• _WHAT THE TASK REQUIRES_: Go through the data and report how many lines include the word "agent", giving only the number.

___ RECORDS SUPPLIED

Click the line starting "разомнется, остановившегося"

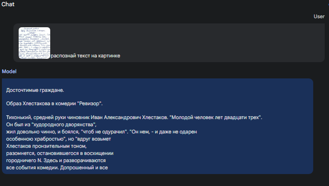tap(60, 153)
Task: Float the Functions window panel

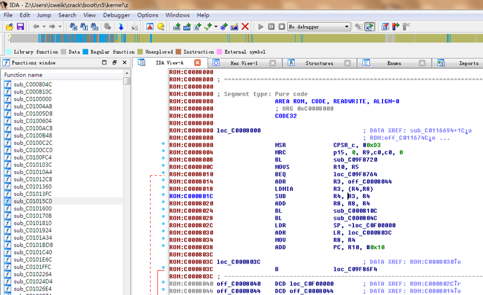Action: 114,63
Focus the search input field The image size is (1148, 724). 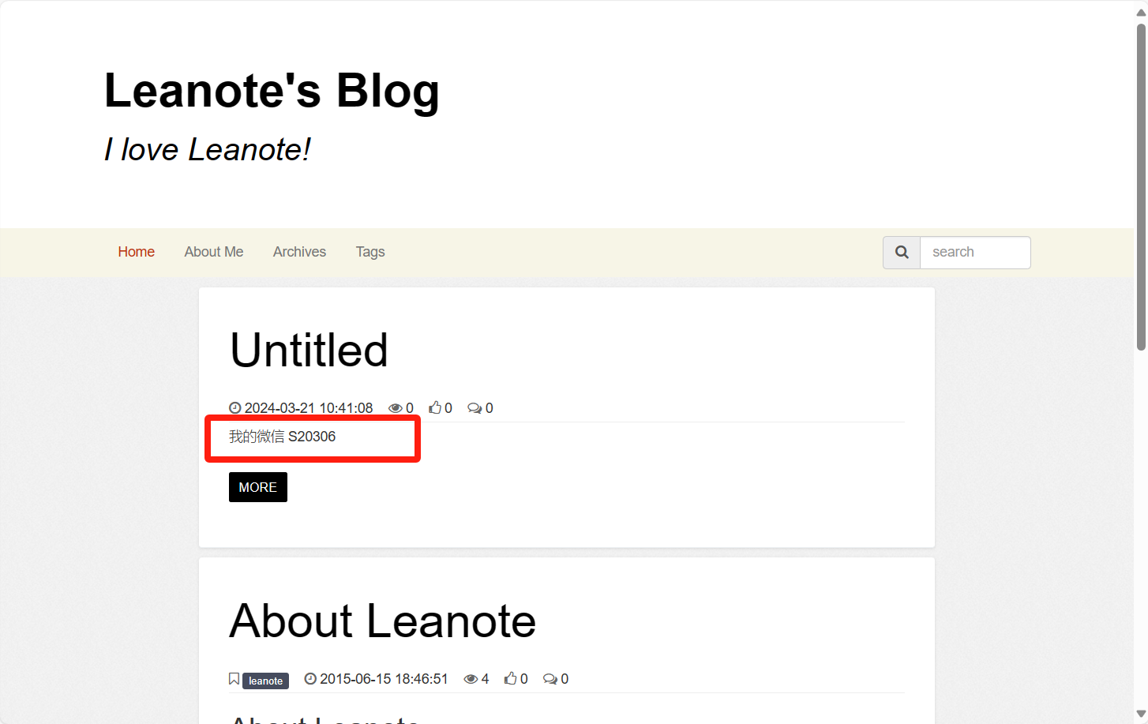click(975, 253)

______
___ RECORDS SUPPLIED

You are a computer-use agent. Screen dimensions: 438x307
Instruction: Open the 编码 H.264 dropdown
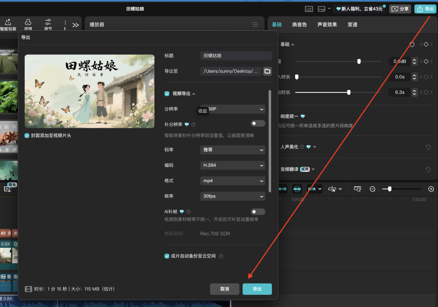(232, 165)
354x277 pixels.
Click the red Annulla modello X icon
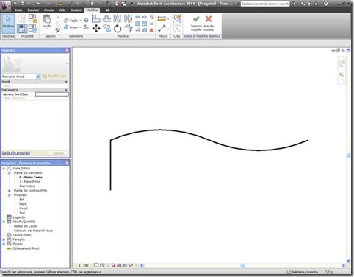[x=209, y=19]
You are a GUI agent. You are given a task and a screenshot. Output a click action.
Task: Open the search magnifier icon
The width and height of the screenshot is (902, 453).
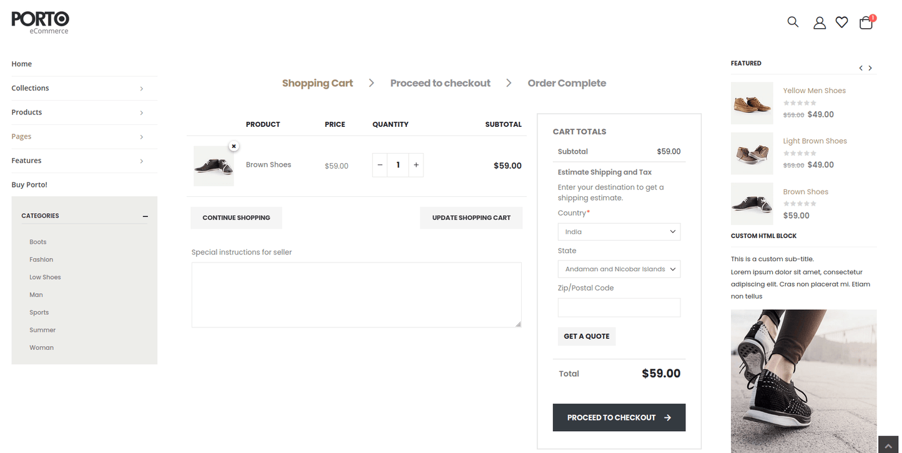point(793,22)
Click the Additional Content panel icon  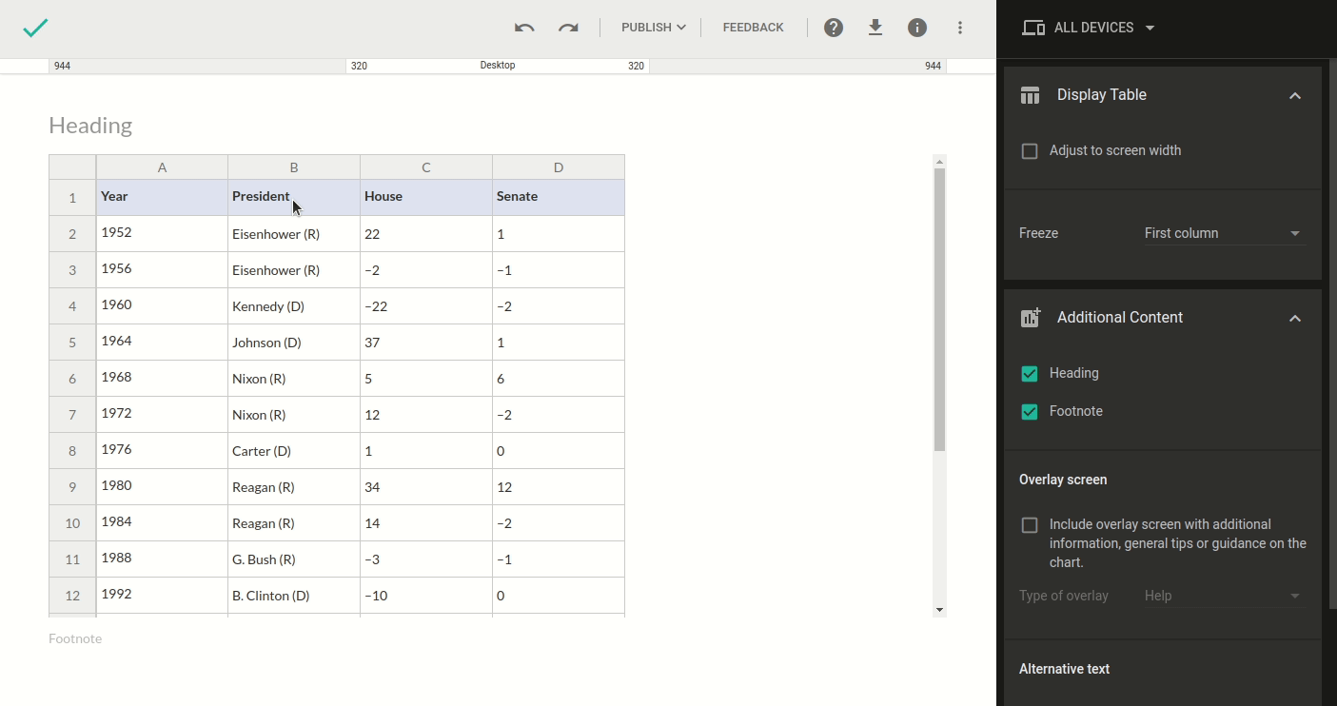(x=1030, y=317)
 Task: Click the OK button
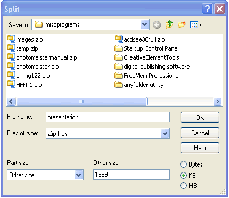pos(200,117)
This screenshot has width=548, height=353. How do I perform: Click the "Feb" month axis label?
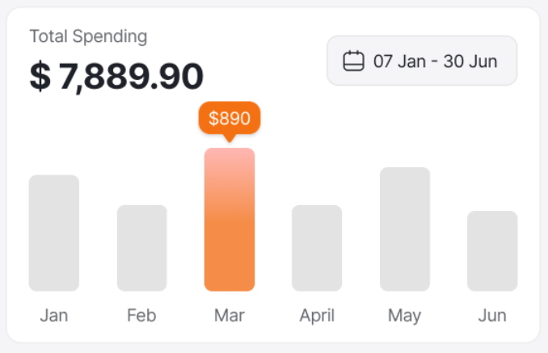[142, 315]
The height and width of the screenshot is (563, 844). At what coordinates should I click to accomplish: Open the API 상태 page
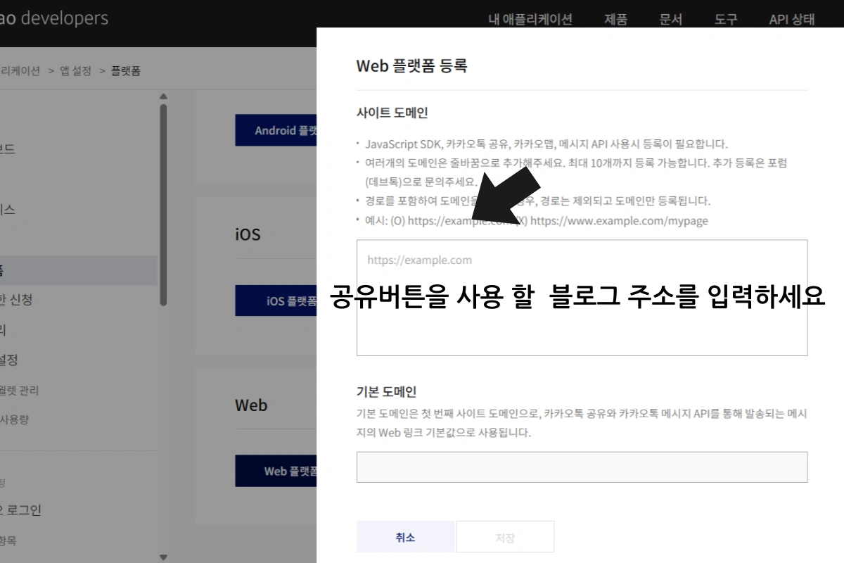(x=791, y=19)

______

• _RESPONSE_: 2